You seem to be asking if there's nothing which can be objectively defined as "bad." Given that the context for that question is with regards to personal enjoyment in recreational games of imagination, where the only metric is
à chacun son goût, the answer should be obvious.
Not at all.
What I'm saying is that people float this idea that limitations breed creativity as though it is a conversation ender, when it isn't. Limitations include a huge space of things. Some of those limitations really do breed creativity. Others simply limit; they don't lead to any better results and often lead to worse ones. I can of course
construct limitations that obviously suck, but it's not hard to point out a common one that clearly does not have a "less is more" effect.

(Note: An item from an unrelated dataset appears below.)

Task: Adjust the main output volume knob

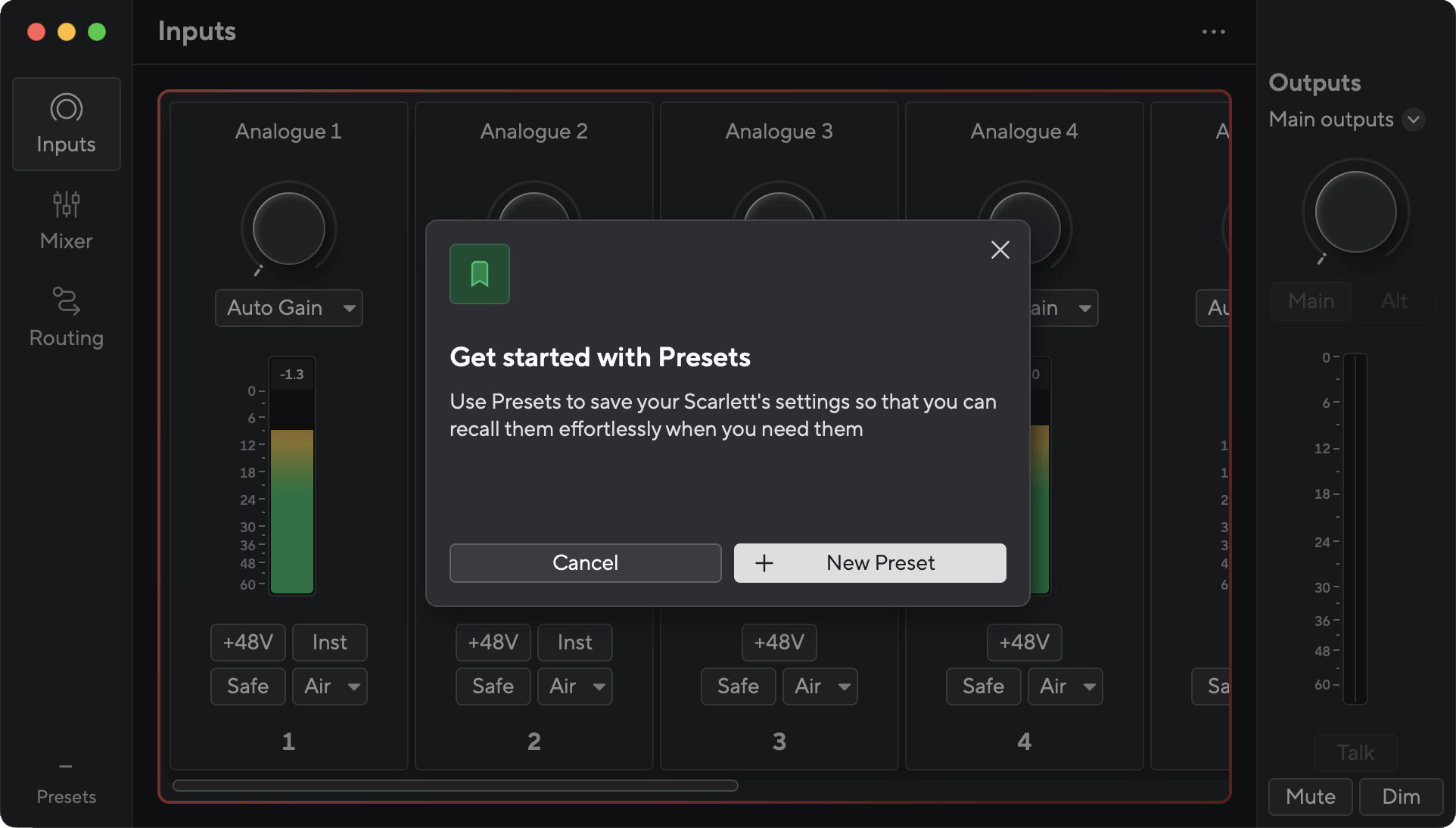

"No, you can't play an X because I think they're stupid."
That doesn't create flavor. It doesn't spur creativity. It doesn't add to the thematic structure of the result. It doesn't improve internal consistency or enhance immersion.
The one and only thing it does is piss in the Cheerios of whomever liked that option.
And yes, I have been told,
many times, by actual users on this forum, that they ban things
plenty for the sole and exclusive reason that they think those things are dumb. Not because they're harmful, nor powerful (often they're anything
but powerful), nor exploitable, nor super weird. Just because the GM thinks it's badwrongfun and no one can have badwrongfun at their table. I have seen numerous GMs, here and elsewhere, who
gleefully delight in talking these things away from players, because it means the GM got to stick it to all the big dumb idiots who like that badwrongfun stuff.
Those are bad limitations. I don't need objectivity to call that out. They simply fail to produce the results claimed by the pithy but flawed maxim.